Pasbana - Dalam dunia yang makin terhubung dan kompetitif ini, gelar akademik menjadi lambang kesuksesan banyak orang. S1, S2, bahkan S3 telah menjadi “mahkota” yang dibanggakan.
Namun di balik kilau prestasi akademik itu, ada pertanyaan reflektif yang perlu kita renungkan bersama: Apakah ilmu yang kita miliki sudah benar-benar memberi andil dalam perjuangan Islam?
Ketika Gelar Tak Seiring dengan Perjuangan
Padahal, Islam sangat membutuhkan kontribusi dari para ahli, cendekiawan, teknokrat, dan akademisi yang punya wawasan luas sekaligus integritas spiritual tinggi.
"Setiap hari saya menyaksikan betapa kurangnya kehadiran orang-orang bergelar dalam perjuangan umat. Padahal jumlah muslim berpendidikan tinggi tak sedikit," ujar seorang dai muda asal Bandung, Ustaz Hilmi, dalam sebuah kajian daring bertema “Ilmu dan Pengabdian untuk Umat”.

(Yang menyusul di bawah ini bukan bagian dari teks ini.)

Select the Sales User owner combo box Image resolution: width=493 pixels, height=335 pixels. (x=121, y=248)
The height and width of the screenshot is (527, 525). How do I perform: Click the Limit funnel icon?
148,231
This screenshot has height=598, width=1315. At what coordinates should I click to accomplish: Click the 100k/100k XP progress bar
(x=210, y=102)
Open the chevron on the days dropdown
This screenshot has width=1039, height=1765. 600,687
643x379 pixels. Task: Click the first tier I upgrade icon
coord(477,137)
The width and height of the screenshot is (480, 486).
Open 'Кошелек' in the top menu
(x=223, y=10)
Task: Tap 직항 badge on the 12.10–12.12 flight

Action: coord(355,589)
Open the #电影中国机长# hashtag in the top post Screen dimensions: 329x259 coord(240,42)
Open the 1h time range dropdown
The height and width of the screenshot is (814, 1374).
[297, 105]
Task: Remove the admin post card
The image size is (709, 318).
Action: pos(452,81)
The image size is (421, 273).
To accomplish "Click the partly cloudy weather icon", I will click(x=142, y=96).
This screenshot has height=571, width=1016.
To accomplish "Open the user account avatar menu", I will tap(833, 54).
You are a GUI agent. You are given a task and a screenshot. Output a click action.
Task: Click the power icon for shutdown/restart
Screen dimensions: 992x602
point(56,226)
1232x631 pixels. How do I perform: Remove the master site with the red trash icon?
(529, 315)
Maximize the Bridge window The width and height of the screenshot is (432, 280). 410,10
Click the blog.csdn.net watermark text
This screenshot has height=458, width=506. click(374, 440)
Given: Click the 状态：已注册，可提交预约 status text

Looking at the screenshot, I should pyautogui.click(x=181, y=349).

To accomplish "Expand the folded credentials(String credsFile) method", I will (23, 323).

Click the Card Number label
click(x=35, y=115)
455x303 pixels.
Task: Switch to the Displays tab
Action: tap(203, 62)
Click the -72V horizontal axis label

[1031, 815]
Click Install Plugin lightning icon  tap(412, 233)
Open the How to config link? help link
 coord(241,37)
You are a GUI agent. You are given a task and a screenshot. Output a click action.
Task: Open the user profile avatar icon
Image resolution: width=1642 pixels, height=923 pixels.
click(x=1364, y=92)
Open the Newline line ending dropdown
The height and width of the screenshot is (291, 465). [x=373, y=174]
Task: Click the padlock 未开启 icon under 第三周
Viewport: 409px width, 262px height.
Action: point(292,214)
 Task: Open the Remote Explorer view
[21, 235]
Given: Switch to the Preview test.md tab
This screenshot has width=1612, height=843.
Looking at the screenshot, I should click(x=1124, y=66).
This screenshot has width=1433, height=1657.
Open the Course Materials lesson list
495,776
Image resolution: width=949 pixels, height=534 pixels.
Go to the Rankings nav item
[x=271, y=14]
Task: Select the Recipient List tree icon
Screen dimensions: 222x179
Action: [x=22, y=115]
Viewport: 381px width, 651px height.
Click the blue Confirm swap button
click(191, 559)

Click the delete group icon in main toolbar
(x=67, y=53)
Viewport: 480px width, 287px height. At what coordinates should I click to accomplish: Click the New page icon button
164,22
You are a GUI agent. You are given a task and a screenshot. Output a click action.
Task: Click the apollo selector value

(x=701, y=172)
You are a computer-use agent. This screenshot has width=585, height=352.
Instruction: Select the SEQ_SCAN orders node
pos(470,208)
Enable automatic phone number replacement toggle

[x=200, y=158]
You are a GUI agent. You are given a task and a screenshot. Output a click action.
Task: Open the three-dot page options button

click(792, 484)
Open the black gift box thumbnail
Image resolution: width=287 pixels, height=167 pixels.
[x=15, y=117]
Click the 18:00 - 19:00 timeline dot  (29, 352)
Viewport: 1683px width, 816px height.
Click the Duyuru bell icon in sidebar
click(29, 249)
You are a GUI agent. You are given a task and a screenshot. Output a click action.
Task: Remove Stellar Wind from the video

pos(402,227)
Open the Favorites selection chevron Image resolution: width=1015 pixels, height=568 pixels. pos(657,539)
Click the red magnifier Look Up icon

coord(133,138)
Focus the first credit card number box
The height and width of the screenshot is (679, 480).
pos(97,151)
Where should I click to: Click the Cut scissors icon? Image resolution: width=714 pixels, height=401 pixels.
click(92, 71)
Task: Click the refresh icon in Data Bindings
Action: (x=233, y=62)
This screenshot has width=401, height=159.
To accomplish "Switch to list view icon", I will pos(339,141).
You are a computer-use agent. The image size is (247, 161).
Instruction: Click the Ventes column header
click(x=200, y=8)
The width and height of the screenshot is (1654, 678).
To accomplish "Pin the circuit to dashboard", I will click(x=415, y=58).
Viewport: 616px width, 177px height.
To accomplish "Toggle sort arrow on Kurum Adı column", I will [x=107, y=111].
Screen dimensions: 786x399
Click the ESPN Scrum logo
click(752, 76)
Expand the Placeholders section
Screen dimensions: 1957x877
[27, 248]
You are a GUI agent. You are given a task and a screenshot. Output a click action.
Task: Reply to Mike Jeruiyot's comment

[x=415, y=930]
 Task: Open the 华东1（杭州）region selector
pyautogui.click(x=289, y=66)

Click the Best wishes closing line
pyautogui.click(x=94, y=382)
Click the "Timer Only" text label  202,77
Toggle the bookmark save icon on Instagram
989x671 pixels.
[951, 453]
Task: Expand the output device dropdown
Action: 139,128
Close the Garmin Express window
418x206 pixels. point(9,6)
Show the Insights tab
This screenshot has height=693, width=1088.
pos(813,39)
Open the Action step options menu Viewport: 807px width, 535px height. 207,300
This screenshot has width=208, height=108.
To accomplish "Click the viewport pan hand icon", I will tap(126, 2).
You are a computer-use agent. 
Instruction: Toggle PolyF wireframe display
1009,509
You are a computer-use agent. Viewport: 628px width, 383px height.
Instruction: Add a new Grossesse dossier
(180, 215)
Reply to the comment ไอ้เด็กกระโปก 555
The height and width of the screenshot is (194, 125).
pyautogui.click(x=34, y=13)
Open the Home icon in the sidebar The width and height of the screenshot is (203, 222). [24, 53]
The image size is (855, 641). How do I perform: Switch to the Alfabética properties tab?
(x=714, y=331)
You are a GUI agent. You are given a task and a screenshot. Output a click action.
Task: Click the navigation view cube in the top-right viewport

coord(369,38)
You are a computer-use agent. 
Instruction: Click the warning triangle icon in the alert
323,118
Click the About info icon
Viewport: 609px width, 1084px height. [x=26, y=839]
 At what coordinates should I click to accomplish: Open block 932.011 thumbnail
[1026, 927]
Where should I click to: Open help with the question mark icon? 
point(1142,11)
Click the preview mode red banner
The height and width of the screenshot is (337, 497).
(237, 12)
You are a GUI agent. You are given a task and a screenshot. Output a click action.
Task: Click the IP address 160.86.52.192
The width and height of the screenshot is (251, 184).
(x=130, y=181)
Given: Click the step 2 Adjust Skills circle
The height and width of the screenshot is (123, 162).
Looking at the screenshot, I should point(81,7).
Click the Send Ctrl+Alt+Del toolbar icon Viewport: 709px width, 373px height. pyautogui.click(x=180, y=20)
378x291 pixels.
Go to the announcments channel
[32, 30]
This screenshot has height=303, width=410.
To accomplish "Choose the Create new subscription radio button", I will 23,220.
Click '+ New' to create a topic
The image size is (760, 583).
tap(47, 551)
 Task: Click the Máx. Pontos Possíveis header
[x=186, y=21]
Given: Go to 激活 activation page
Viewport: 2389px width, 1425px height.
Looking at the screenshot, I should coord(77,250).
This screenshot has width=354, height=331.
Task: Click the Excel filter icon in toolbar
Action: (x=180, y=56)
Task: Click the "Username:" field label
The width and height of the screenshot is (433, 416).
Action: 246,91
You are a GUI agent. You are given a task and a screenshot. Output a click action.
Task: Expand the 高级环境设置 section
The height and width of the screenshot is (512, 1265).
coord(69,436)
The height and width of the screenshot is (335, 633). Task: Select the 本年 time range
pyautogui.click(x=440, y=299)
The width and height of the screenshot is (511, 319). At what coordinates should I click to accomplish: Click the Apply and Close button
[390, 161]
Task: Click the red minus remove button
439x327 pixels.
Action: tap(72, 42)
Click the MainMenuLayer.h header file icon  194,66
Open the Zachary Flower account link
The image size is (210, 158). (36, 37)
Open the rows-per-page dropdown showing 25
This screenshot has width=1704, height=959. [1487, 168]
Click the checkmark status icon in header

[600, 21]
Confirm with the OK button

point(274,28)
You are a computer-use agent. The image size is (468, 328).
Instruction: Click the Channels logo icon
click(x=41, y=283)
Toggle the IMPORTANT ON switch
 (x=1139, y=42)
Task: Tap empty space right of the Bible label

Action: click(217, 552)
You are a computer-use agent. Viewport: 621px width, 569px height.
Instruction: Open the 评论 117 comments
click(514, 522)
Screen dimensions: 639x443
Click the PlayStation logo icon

Ia menambahkan, "Rasanya janggal, jika seorang muslim punya seabrek ijazah tapi tak pernah terlibat membela kebenaran, berdakwah, atau sekadar menyuarakan kebaikan di bidang keahliannya."
Bukan Sekadar Tumpukan Ijazah
Pandangan ini bukan tanpa dasar. Islam memandang tinggi ilmu, namun lebih tinggi lagi nilai amal dari ilmu tersebut. Dalam Al-Qur’an, Allah berfirman:
"Sesungguhnya orang-orang yang beriman dan mengerjakan amal saleh, mereka itulah sebaik-baik makhluk."
(QS. Al-Bayyinah: 7)
Lebih tegas lagi, Nabi Muhammad SAW pernah bersabda:
“Sebaik-baik manusia adalah yang paling bermanfaat bagi manusia lain.”
(HR. Ahmad, ath-Thabrani)
Hadis ini seolah menampar kita yang masih merasa cukup dengan gelar tanpa kontribusi.
Penyakit Wahn dan Krisis Cita-cita
Dr. Raghib as-Sirjani dalam bukunya "Apa yang Membuat Umat Islam Terbelakang?" menyebut bahwa salah satu kunci kemunduran umat adalah absennya orang-orang berilmu dalam gerakan pembaharuan. Ilmu mereka hanya berhenti di ruang kuliah, bukan sampai ke ruang dakwah dan pengabdian sosial.
Ilmu untuk Perubahan Nyata
Kini saatnya redefinisi sukses digalakkan. Bukan sekadar karier, gelar, atau popularitas, tapi kontribusi nyata untuk umat.
Lulusan teknik bisa merancang sistem digitalisasi masjid. Sarjana ekonomi bisa menyusun model koperasi syariah untuk UMKM. Ahli kesehatan bisa menyebarkan gaya hidup islami yang sehat.
Guru besar bisa menulis buku-buku inspiratif yang membumikan nilai-nilai Islam.
Jadi, pertanyaannya bukan lagi, "Sudah sampai mana gelarmu?" tapi, "Sudah sejauh mana ilmumu bermanfaat untuk Islam dan umat?"
Akhir Kata: Saatnya Bangkit, Bukan Hanya Bangga
Mari renungkan firman Allah berikut:
“Hai orang-orang yang beriman, jika kamu menolong (agama) Allah, niscaya Dia akan menolongmu dan meneguhkan kedudukanmu.”
(QS. Muhammad: 7)
Dan sabda Rasulullah SAW:
"Barang siapa yang tidak peduli terhadap urusan kaum muslimin, maka ia bukan termasuk golongan mereka."
(HR. al-Hakim)
Maka, saatnya para pemilik gelar bersiap bukan hanya menulis CV akademik, tapi juga menulis sejarah pengabdian untuk Islam.
Kalau kamu punya gelar dan keahlian, sekarang waktunya bertanya: “Sudahkah aku ikut memperjuangkan Islam dengan caraku?”
Jika kamu siap menulis lembaran baru, umat sedang menunggumu.